Carl H. Lindner Hall

The University of Cincinnati's Carl H. Lindner College of Business building.

Officials at the University of Cincinnati’s Lindner College of Business are planning to dissolve the college’s three honors programs and merge them into a single program. 

Instead of being placed into one of three programs, the approximately 75 first-year honors students entering in the fall semester will be placed into a single program, according to Sam Ritze, a third-year marketing major and honors student in the Circle of Excellence program. 

At some point during the year, those students will be divided into two “houses” within the program, he said. 

Students were informed last semester that the college would be restructuring its honors programs, though officials have said little about how these changes might affect currently enrolled honors students, Ritze said. 

“Our honors innovation efforts are still in process. We have further meetings over [the] next three weeks with the student, faculty and alumni leaders,” College of Business Dean Marianne Lewis said in response to an inquiry from The News Record. 

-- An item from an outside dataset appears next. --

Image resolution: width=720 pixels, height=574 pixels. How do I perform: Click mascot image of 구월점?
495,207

Lewis did not comment further on the changes but said she would be willing to speak more after those meetings take place. 

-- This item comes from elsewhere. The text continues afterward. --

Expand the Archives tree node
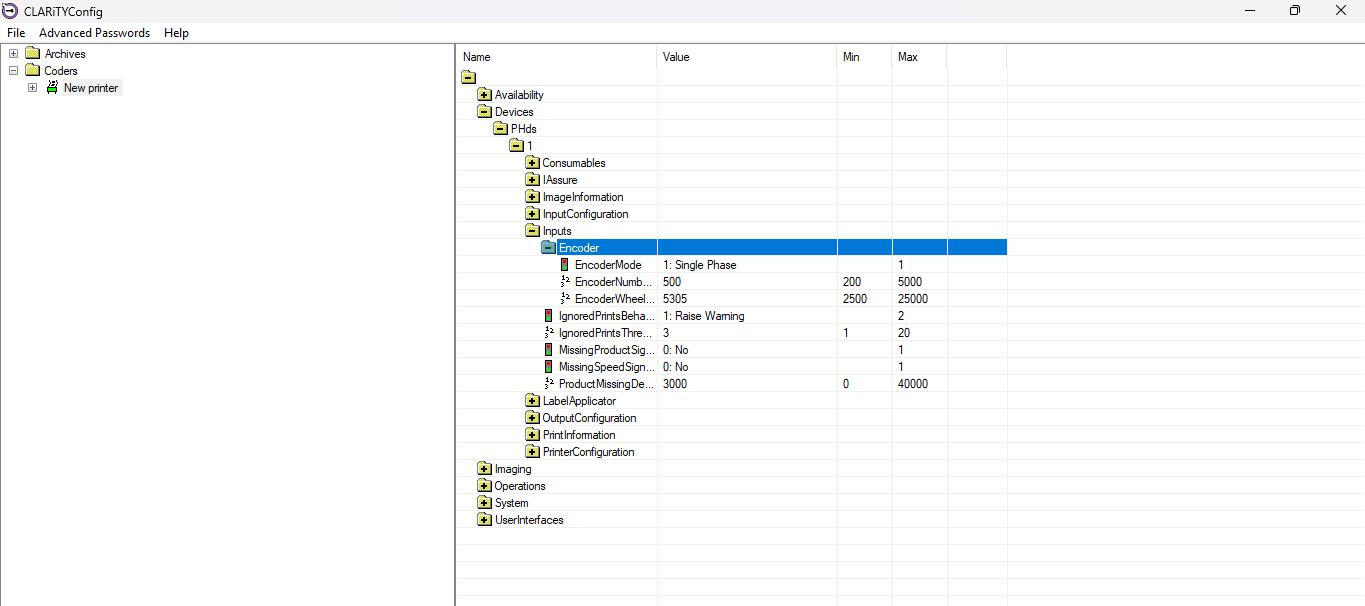The image size is (1365, 606). coord(13,54)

Opinions about the restructuring vary among honors students vary, Ritze said, adding that he thinks creating a single program is likely for the better, especially given what he called a “class system” that has emerged within college’s honors programs. 

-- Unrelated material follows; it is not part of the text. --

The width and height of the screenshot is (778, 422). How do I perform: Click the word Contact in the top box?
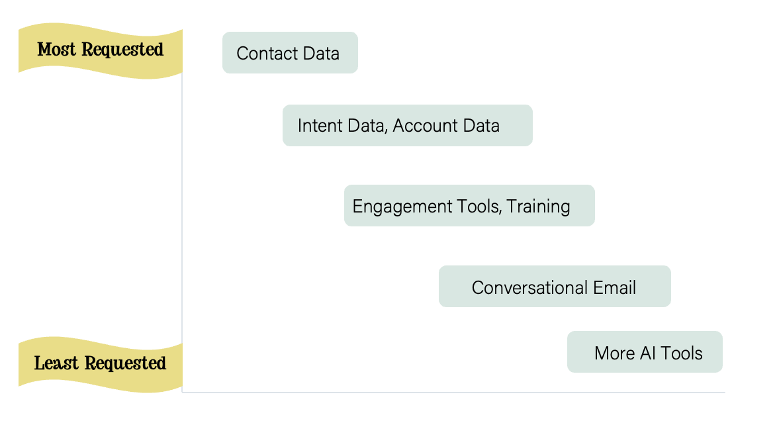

While the programs are largely marketed to prospective students as being equal, he said the sense of division among honors students comes, in part, from the different levels of scholarship students receive under each program. 

Lindner Honors-PLUS students, for example, receive full scholarship whereas students in the Kolodzik Business Scholars program receive a half scholarship and Circle of Excellence Students only receive a Cincinnatus scholarship, Ritze said. 

Though this revamp might help unify the college’s honors programs, he said he would still like officials to provide more information about the coming changes. 

“It’s hard to get behind when you don’t know what’s happening,” he said. 

Ritze also said the Circle of Excellence’s director, Melissa Newman, has resigned from her position with the program.

Newman, who is also an assistant professor of management at the college, did not respond to a request for comment from The News Record on Friday. 

With the end of the academic year fast approaching, combined with the restructuring of the honors programs in the fall, Ritze said it is unlikely the position will be filled.